═══ Data provided
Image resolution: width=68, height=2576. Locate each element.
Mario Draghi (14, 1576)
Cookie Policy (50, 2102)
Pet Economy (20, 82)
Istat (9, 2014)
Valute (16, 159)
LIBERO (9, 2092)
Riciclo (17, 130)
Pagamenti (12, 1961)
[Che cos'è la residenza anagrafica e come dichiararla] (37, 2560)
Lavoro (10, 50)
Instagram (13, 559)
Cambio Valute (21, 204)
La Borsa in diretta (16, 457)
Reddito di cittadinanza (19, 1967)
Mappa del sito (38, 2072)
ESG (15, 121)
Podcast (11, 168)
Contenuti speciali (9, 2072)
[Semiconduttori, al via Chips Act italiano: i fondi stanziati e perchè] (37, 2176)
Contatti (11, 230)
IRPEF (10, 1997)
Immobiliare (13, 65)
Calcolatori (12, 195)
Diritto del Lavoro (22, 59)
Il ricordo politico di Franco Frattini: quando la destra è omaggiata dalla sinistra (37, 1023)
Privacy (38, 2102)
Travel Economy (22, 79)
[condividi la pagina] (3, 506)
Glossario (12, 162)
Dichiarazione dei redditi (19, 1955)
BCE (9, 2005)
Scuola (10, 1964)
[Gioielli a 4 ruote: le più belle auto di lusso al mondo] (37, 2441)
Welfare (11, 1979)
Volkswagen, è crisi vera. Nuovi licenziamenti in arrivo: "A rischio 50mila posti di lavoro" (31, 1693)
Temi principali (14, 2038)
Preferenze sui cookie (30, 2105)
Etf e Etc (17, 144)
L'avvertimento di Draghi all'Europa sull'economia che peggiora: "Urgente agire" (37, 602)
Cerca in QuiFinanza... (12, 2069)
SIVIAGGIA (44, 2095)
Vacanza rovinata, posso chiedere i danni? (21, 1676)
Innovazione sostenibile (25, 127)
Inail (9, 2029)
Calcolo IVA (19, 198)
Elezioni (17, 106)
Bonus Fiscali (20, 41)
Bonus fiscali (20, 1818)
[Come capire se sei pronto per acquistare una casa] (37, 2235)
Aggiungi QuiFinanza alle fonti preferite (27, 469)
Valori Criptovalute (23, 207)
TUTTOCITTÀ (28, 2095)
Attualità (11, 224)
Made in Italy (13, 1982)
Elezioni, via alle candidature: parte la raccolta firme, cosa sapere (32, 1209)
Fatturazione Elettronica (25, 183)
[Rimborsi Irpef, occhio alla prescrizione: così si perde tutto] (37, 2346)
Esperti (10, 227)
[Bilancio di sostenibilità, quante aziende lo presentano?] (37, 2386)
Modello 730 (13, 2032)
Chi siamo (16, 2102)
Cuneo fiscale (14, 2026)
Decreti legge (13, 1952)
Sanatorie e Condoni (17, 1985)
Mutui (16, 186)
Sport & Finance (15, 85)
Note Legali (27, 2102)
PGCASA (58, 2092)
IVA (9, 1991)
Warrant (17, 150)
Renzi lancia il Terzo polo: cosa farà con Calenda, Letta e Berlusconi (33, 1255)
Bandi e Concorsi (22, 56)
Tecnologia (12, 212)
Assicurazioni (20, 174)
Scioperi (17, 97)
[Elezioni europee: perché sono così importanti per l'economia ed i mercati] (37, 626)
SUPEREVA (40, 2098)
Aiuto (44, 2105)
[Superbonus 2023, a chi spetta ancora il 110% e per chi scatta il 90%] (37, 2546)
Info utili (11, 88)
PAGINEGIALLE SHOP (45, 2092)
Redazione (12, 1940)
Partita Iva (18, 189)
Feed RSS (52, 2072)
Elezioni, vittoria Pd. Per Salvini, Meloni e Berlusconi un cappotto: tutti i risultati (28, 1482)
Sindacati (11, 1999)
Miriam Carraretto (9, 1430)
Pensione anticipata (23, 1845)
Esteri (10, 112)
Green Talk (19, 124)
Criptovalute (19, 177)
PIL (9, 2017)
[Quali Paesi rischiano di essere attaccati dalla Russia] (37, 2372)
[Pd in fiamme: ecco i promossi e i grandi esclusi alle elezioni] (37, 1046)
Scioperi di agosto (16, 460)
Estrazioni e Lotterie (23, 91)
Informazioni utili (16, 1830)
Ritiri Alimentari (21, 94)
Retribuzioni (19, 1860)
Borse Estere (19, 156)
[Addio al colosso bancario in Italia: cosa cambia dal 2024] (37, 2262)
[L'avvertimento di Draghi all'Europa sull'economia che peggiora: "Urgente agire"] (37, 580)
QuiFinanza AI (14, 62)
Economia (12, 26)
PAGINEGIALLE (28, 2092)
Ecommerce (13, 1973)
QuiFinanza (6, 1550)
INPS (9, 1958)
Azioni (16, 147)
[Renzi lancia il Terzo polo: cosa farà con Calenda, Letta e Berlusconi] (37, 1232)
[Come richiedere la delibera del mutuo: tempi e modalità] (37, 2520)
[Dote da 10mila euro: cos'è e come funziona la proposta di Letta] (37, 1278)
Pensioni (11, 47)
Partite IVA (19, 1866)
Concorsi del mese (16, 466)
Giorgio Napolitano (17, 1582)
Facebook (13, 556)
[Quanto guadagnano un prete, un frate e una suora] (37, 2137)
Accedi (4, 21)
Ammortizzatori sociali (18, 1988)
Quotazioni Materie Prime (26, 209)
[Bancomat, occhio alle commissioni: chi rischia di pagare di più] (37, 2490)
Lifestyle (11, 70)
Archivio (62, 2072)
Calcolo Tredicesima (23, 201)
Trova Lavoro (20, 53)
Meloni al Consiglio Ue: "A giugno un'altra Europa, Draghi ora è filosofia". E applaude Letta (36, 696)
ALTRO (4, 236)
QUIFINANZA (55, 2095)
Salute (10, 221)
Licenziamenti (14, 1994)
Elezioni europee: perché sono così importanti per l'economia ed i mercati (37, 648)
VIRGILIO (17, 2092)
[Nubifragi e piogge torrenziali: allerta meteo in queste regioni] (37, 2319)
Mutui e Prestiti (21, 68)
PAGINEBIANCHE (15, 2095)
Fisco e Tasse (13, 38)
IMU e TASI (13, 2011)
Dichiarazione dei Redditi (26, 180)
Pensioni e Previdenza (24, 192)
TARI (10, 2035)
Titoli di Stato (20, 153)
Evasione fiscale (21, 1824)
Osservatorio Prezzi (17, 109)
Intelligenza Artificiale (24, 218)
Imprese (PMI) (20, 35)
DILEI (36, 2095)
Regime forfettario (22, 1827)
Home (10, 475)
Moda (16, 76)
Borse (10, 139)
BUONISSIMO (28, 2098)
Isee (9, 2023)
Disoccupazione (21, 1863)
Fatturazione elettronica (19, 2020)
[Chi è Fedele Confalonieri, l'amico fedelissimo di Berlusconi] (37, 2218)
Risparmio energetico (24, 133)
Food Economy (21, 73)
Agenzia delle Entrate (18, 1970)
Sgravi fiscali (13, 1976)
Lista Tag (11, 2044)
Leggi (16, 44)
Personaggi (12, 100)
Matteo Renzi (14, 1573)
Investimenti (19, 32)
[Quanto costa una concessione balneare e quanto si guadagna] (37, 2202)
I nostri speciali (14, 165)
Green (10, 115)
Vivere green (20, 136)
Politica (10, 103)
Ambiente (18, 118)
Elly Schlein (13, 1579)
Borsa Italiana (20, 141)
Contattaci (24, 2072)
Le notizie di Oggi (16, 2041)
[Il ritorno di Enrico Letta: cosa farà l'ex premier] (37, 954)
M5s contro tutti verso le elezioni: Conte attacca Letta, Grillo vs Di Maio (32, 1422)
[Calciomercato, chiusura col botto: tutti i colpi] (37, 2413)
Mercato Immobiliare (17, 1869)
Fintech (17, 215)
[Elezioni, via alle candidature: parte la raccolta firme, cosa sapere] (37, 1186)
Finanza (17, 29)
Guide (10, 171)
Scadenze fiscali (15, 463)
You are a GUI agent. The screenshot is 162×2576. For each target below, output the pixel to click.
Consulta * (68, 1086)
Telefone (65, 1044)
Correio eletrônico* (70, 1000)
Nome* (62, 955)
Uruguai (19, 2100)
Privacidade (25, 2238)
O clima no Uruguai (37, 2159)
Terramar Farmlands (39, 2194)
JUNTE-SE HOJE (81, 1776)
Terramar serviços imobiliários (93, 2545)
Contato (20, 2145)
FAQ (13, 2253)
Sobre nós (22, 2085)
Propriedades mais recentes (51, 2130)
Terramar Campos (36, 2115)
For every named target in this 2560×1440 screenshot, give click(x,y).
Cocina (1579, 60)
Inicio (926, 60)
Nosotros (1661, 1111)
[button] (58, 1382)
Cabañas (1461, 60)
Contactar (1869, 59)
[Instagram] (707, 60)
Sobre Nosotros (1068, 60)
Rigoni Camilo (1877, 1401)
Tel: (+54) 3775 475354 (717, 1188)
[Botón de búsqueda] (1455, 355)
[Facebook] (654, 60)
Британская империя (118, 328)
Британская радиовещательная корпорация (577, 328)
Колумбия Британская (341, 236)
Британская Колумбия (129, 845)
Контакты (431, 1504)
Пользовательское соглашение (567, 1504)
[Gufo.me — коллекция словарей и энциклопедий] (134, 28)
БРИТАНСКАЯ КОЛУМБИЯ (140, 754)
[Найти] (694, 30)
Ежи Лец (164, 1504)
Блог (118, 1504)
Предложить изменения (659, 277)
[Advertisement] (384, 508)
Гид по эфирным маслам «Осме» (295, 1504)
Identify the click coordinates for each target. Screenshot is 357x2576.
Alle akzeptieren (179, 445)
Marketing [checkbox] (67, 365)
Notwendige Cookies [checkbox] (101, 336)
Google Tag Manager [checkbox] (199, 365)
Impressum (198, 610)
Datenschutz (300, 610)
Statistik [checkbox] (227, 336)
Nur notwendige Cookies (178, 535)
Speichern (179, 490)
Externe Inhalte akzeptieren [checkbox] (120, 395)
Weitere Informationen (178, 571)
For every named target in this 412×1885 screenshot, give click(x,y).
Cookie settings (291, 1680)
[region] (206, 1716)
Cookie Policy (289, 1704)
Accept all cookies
══════
Would you return each line of the material above, unchanged, from the first one through the line where "Travel Economy (22, 79)" appears?

Image resolution: width=68, height=2576. Locate each element.
Mario Draghi (14, 1576)
Cookie Policy (50, 2102)
Pet Economy (20, 82)
Istat (9, 2014)
Valute (16, 159)
LIBERO (9, 2092)
Riciclo (17, 130)
Pagamenti (12, 1961)
[Che cos'è la residenza anagrafica e come dichiararla] (37, 2560)
Lavoro (10, 50)
Instagram (13, 559)
Cambio Valute (21, 204)
La Borsa in diretta (16, 457)
Reddito di cittadinanza (19, 1967)
Mappa del sito (38, 2072)
ESG (15, 121)
Podcast (11, 168)
Contenuti speciali (9, 2072)
[Semiconduttori, al via Chips Act italiano: i fondi stanziati e perchè] (37, 2176)
Contatti (11, 230)
IRPEF (10, 1997)
Immobiliare (13, 65)
Calcolatori (12, 195)
Diritto del Lavoro (22, 59)
Il ricordo politico di Franco Frattini: quando la destra è omaggiata dalla sinistra (37, 1023)
Privacy (38, 2102)
Travel Economy (22, 79)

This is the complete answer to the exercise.